Doy fe de que un empresario próspero niega la posibilidad de trabajo a una persona honrada y esforzada en sus labores solo porque en un particular asunto había reconocido un injusto daño que ayudó a un supuesto enemigo. Algo así como “Si en algo beneficias a mis competidores, te desecho de mi imperio”. Ocurrió hace pocas semanas y me dejó un olor a ceniza, a eso que un día fue llama, luz y admiración, a esa sensación de oler sin aroma tan contradictoria como la sabiduría y el poder. Al final pensé: es un hombre que solo tenía dinero.
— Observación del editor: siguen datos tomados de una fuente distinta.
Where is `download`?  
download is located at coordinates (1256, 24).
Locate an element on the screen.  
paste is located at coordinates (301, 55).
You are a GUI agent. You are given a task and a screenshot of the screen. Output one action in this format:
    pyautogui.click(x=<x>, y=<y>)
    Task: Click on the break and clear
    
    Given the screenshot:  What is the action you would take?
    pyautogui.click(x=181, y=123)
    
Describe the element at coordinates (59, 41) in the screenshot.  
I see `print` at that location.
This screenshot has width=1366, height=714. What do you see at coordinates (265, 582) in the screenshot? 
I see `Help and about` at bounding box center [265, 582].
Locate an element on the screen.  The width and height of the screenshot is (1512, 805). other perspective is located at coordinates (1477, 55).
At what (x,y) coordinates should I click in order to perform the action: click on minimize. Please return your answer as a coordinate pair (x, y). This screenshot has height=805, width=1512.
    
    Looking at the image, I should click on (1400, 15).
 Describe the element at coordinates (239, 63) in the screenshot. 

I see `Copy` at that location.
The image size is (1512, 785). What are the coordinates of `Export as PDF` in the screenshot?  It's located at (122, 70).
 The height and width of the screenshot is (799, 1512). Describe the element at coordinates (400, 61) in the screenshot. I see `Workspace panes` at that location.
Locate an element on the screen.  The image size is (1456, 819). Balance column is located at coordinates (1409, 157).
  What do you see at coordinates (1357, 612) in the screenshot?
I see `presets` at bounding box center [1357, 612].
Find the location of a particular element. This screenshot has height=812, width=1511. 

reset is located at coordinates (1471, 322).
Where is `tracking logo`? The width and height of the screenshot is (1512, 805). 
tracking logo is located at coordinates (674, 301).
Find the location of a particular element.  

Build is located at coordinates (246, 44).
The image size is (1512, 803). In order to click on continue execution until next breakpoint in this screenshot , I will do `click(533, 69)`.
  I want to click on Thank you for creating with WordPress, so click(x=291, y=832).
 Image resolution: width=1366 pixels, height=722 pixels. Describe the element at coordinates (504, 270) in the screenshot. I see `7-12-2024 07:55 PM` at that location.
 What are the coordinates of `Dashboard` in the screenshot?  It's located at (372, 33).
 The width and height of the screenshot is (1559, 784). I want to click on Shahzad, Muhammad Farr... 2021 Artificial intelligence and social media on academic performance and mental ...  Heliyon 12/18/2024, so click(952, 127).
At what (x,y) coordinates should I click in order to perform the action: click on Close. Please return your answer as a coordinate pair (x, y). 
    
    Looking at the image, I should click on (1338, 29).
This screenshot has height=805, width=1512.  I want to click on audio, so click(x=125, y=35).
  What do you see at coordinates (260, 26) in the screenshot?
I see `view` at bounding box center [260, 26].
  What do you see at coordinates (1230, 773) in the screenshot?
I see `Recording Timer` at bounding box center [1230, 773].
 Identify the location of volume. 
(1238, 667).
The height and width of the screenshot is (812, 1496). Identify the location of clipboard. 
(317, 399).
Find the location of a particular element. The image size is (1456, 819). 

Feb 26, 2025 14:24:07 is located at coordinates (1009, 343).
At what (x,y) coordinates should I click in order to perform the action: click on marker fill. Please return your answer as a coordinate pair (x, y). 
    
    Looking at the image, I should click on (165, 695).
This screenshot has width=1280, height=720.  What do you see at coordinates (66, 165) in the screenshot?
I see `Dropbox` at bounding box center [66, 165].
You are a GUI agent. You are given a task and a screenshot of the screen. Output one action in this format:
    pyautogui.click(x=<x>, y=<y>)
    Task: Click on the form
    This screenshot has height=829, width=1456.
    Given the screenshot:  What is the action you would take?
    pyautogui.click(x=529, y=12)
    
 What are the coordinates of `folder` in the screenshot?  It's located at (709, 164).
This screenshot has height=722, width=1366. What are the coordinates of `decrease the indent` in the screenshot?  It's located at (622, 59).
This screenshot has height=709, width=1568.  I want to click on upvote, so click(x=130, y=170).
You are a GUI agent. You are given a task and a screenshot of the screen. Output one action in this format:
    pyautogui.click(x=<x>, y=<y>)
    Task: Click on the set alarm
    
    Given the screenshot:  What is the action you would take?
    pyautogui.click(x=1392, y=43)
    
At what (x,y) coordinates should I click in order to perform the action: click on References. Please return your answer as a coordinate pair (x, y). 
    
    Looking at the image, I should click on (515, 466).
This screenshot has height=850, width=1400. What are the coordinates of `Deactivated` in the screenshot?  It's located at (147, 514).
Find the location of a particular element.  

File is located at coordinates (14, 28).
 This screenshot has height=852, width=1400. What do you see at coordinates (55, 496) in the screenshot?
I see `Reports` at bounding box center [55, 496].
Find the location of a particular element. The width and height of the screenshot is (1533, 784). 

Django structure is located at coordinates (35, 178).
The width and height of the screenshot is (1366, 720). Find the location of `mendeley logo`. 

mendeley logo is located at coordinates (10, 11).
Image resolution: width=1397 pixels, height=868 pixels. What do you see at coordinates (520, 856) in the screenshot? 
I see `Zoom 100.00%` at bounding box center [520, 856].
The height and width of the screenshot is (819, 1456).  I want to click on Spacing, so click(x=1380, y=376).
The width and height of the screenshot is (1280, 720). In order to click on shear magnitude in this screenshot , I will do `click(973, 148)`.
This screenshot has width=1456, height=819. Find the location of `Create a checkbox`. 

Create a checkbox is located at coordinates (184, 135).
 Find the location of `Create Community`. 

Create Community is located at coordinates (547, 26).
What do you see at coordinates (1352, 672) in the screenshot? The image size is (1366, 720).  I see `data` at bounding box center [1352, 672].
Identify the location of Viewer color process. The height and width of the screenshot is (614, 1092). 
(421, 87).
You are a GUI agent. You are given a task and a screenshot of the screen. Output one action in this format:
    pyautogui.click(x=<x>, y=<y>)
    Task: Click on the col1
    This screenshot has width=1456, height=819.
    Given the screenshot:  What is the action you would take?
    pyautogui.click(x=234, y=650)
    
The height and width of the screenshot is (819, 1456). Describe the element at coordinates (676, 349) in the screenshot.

¿Cuántos desechos el poder, la vanidad y el dinero son capaces de generar? Varios. Como el caso de Rubén, por ejemplo, a quien no veía hace años y luego de saludarnos me comentó que ya no trabaja. “¿Te jubilaste?”, pregunté. Me contestó que no, que la empresa le “arregló” la situación porque no querían que llegara a cumplir 20 años de labores por el tema de la jubilación, que los podría perjudicar financieramente. Él quería seguir trabajando, está lejos de los 60 años.
¿La normativa laboral es o no desadaptada a la época? Es otro tema. Esto trata de humanidad y productividad.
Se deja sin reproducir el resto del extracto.